Ze verlangde erg om erover te praten en om medelijden met haar te hebben; ze bedacht dat ze haar een heleboel mooie en tedere dingen zou zeggen en ze bad voor haar: ze wilde dat ze naar het paradijs ging.

Nu riep ze de poes niet langer om haar muizen te laten vangen, maar omdat zij haar wilde verzorgen. Op die manier leek het alsof zij de poes van haar afnam; door er zelf voor te gaan zorgen.

Maar op een nacht droomde ze dat Gertrude genezen was; en ze zag haar vliegensvlug voorbijgaan, zonder haar benen te bewegen. Waar ging ze heen? Ze probeerde hetzelfde te doen, maar dat lukte niet.

Deze droom liet een grote afgunst bij haar achter. Ze had nu geen enkel gevoel van goedheid over; en ze gaf de poes nog niet te eten; uit angst dat Gertrude niet meer zou sterven. Maar wat als zij haar de poes zou schenken?

Wat stond het haar tegen dat ze zolang samen in hetzelfde huis hadden gewoond! Waarom had zij haar Ieren kennen? Vervolgens ergerde zij zich omdat de deurbel tenminste zes of zeven keer per dag klingelde.

Haar keukenraam leidde haar een beetje af, maar ze kon Gertrude er niet door vergeten. Vanaf de Torre del Mangia werden de uren geluid door de stilte van heel Siena; en een echo herhaalde ze, als een andere klok, tot aan het platteland, met een vredige helderheid. De bomen achter het ziekenhuis bedekten de ramen van de zieken; en de ronde bronnen van de moestuinen onder de stadsmuren glinsterden als doffe spiegels. De heuvels waren onbeweeglijk en teder in de heldere lucht; en de kathedraal was zo sneeuwwit dat je ogen er pijn van deden wanneer er teveel zon was.

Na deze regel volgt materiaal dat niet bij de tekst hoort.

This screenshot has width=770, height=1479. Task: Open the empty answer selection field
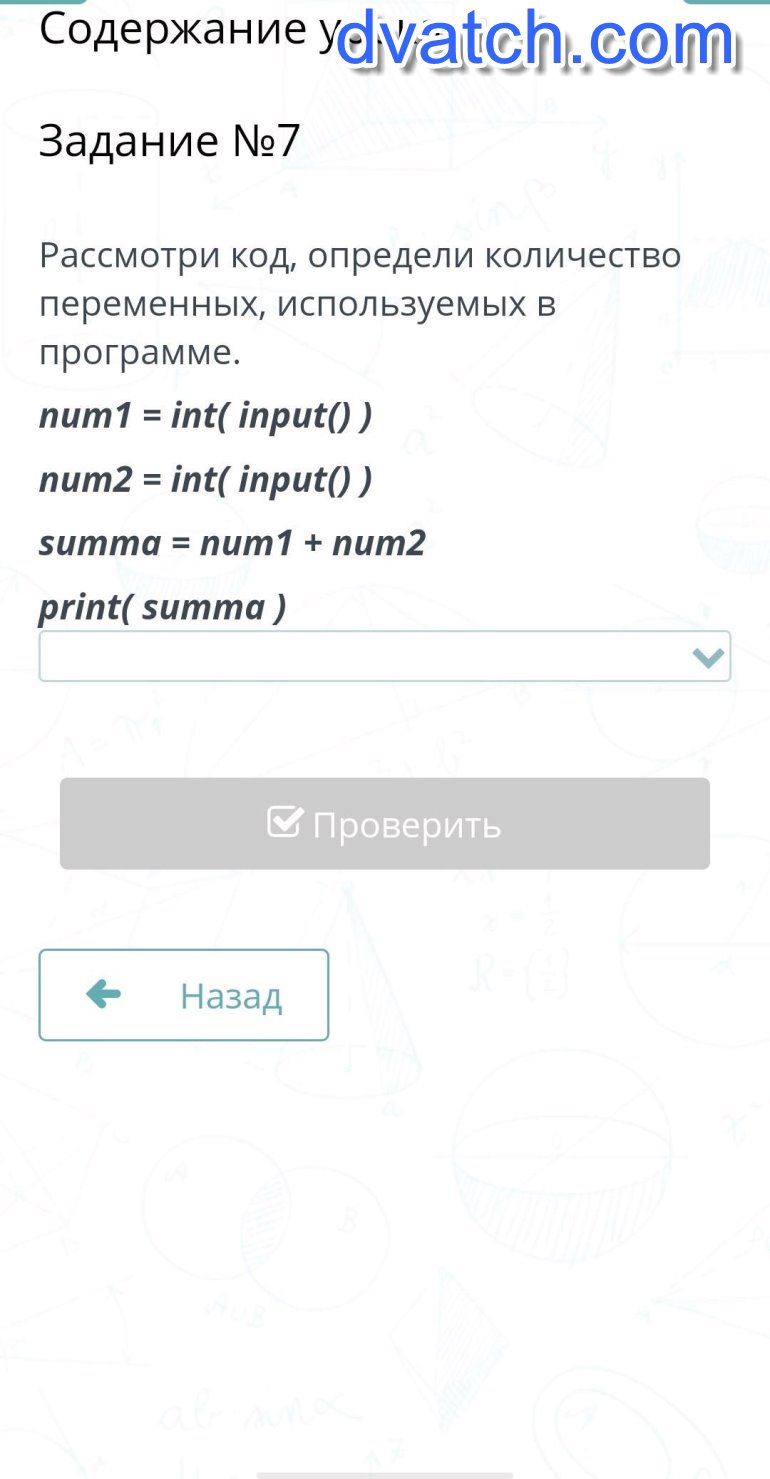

Zwermen zwaluwen vulden de hemel met gekrijs, aan één stuk door; ze cirkelden achter Marta’s huis; en vervolgens dichterbij, bijna rakelings, zodat je hun vlucht kon voelen; andere zwermen kwamen vanaf de Torre del Mangia, bogen naar een kant, keerden terug; een enkele zwaluw, vanaf een andere toren, kwam snel voorbij, met grillige bewegingen; een kleinere en minder dichte zwerm bleef urenlang op dezelfde plaats. Af en toe luidde een klok; en zij herkende de kerk.

Ze zag zoveel daken die van daarboven, vanaf die hoogte, in de lucht leken te hangen. De zwaluwen gingen ook onder haar dakgoten om nesten te bouwen; ze kwamen uit de groene moestuinen, met een enkele bloeiende perzikboom en de nooit veranderende cipressen. De voorjaarslucht bracht haar geen herinneringen, maar ze voelde zich beter; en ze genoot intens omdat ze wist dat Gertrude ziek was en niet zag wat zij zag. Nu begreep ze, zonder de reden ervan te doorgronden, waarom het nodig was te leven: ze opende het raam en doopte het brood in de kokende melk, terwijl ze het kopje zonder oor boven de vensterbank hield; om al die kalmte voor ogen te hebben. Ze kauwde heel langzaam om niet te snel klaar te zijn; terwijl ze met vreugde eraan dacht dat ook haar man dood was. En dit was iets onverklaarbaars, omdat ze altijd van hem gehouden had.

Maar zich zo te voelen was het geluk zelve. Ze dacht: ‘Ik kan op mijn gemak eten, want ze hoeven me niet te komen halen met een kist.’

Toch voelde ook zij een ongewone neerslachtigheid, die haar aan andere tijden deed denken; en de verre dingen zag ze opnieuw met zo’n helderheid dat het haar schilderijen leken: op bepaalde momenten denk je dat ook kunstbloemen echt zijn.

Marta hoorde in zichzelf een ziel uit het verleden, die toch over háár sprak; en zij kon dit niet verhinderen. Haar herinneringen hadden immers een onafhankelijk, kunstmatig leven.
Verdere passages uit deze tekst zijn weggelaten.